--- start ---
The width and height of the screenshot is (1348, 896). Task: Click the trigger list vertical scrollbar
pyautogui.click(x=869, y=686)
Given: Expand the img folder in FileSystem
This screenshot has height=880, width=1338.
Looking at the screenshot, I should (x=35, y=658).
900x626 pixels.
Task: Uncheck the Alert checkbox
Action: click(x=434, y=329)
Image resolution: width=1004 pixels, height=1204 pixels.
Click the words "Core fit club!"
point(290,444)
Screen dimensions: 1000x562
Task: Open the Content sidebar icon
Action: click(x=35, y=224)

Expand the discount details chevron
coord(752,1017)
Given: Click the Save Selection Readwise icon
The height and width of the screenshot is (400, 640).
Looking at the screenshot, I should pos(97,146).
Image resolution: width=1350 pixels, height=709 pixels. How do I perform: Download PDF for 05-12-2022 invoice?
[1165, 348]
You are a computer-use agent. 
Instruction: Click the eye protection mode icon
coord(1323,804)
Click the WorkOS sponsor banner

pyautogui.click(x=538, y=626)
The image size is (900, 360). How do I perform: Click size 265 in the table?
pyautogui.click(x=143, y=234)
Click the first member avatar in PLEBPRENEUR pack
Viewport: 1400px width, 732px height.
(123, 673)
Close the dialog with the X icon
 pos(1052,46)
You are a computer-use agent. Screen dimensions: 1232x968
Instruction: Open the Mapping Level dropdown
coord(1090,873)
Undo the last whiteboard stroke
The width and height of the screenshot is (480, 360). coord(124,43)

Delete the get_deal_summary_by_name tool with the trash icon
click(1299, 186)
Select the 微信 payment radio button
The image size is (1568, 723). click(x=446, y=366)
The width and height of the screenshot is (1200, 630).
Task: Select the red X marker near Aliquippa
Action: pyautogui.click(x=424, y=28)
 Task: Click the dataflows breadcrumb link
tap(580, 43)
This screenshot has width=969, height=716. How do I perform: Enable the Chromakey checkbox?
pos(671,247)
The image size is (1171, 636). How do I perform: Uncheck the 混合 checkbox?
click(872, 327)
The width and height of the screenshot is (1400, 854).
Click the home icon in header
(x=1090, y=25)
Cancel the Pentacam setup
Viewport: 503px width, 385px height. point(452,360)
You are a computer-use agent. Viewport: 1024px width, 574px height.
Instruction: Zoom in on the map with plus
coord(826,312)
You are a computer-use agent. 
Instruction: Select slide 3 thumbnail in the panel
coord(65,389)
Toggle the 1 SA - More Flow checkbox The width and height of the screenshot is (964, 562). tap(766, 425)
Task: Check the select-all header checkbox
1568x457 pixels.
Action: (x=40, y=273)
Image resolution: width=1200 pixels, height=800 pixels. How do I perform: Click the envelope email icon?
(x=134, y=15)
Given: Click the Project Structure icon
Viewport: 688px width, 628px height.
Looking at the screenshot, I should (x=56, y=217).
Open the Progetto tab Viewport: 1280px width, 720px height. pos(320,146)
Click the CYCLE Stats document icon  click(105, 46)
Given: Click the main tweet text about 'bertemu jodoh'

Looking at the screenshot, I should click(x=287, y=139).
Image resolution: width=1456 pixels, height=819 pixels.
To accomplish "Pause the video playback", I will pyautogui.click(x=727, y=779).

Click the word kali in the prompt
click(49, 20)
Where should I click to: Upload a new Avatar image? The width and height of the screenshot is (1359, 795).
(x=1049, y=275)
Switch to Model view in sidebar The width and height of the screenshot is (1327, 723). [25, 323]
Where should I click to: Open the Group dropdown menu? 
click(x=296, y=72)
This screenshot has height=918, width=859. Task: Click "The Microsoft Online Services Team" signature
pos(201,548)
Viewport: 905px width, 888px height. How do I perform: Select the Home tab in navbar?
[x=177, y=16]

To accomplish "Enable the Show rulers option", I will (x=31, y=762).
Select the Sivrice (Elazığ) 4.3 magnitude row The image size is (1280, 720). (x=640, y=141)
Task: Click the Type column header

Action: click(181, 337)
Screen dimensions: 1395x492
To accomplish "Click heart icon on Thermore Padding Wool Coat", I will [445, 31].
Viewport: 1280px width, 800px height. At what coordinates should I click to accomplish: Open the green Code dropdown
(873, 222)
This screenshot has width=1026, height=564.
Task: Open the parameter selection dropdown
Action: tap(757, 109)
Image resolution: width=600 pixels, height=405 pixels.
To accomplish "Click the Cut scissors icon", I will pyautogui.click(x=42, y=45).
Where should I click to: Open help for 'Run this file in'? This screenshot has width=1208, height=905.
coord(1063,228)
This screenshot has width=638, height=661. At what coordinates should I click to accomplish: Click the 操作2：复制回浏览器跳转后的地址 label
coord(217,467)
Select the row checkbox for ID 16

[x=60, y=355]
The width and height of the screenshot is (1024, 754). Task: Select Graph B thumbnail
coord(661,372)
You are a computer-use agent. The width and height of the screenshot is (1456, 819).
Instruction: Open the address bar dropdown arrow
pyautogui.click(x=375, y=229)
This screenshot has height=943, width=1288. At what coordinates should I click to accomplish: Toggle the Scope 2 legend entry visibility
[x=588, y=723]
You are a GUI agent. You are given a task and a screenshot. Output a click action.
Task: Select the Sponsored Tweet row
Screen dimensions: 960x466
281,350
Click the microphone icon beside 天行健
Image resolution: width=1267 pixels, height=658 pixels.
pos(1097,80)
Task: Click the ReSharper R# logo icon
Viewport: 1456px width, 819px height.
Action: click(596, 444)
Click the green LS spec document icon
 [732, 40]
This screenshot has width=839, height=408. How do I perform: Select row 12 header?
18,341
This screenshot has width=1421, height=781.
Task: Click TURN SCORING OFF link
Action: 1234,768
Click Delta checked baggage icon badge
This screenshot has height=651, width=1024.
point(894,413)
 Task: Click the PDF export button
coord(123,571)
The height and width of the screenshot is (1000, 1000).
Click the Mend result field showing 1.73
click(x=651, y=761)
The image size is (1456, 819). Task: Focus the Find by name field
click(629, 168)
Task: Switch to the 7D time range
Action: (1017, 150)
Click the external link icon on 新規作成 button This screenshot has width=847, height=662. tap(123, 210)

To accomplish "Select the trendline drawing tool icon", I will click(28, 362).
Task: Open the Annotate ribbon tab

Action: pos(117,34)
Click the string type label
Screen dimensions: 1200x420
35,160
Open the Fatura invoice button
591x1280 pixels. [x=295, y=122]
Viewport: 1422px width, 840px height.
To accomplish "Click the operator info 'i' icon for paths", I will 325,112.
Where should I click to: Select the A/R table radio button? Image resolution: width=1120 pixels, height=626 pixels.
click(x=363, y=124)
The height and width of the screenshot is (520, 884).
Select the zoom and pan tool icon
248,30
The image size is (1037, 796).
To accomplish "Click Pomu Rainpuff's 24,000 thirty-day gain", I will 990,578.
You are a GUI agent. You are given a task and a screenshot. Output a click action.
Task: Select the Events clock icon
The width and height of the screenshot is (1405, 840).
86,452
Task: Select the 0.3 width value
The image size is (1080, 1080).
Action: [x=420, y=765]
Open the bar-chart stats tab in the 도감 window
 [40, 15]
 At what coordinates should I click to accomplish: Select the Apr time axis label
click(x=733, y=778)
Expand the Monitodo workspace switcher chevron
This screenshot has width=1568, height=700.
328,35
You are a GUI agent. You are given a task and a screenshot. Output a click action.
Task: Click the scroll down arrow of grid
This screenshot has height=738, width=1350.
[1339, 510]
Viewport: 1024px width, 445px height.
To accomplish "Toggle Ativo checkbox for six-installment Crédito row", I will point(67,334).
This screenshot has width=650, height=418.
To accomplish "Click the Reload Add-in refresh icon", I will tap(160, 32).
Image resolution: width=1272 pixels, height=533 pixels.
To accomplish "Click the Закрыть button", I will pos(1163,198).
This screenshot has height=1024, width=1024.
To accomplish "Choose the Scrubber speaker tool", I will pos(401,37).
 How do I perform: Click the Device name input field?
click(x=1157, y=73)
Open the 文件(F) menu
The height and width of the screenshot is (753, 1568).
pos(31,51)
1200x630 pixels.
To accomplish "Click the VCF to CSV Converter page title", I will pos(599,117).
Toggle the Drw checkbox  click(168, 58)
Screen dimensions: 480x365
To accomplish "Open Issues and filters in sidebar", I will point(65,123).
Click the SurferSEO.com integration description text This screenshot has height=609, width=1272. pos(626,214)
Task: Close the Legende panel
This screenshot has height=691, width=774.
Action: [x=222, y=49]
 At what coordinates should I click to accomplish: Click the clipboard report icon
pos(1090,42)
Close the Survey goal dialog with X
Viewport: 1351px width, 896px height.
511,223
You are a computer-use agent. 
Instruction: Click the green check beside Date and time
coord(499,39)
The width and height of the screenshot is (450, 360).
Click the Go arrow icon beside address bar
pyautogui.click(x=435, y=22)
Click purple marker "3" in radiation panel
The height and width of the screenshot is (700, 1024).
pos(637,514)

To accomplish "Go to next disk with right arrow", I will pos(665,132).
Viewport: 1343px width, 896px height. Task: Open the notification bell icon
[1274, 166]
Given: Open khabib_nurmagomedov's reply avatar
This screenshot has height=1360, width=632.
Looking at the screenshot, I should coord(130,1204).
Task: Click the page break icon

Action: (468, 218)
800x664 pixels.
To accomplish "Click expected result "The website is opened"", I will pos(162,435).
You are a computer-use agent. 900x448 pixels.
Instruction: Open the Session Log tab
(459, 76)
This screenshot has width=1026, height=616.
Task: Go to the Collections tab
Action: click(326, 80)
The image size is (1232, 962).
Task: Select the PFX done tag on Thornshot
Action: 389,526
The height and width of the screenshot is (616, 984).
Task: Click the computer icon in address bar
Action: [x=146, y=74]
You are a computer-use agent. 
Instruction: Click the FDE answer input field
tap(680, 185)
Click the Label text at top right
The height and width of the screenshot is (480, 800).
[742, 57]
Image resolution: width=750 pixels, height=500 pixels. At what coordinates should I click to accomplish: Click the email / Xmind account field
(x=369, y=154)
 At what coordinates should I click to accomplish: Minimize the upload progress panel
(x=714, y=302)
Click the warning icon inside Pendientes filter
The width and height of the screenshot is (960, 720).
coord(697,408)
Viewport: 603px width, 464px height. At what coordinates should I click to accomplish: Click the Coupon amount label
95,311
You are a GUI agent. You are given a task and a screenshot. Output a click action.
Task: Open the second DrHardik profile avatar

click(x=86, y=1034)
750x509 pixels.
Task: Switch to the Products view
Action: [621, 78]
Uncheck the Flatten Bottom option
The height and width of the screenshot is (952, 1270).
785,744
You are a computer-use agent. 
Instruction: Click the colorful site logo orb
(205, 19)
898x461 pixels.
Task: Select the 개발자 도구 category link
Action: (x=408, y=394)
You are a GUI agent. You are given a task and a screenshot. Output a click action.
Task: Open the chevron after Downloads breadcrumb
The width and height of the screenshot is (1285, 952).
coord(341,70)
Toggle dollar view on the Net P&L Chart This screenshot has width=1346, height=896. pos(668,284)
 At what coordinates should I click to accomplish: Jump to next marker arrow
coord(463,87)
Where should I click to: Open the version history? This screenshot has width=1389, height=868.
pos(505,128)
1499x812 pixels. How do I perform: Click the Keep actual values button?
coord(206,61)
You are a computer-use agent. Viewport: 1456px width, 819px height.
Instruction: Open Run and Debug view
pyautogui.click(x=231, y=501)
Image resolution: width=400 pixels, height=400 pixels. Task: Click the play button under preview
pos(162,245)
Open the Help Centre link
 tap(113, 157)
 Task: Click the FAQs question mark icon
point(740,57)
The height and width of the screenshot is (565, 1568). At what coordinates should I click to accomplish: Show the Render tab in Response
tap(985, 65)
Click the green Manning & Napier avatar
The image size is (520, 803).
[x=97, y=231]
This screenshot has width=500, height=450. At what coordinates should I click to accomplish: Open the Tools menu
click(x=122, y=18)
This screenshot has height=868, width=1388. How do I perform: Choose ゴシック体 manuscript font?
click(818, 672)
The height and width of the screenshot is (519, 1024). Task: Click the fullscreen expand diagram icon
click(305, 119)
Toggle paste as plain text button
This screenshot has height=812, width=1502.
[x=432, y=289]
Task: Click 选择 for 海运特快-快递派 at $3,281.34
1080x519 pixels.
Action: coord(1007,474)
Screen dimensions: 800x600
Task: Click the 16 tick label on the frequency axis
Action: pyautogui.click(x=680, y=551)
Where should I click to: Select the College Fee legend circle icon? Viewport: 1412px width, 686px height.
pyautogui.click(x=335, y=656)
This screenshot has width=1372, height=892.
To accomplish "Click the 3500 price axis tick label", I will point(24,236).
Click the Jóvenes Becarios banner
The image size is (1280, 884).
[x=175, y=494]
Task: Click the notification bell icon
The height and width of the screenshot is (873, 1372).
--- end ---
# TASK TO COMPLETE
Reproduce verbatim the stretch of the material from its beginning through the line containing "pyautogui.click(x=869, y=686)", inclusive.

# ANSWER TO THE TASK
The width and height of the screenshot is (1348, 896). Task: Click the trigger list vertical scrollbar
pyautogui.click(x=869, y=686)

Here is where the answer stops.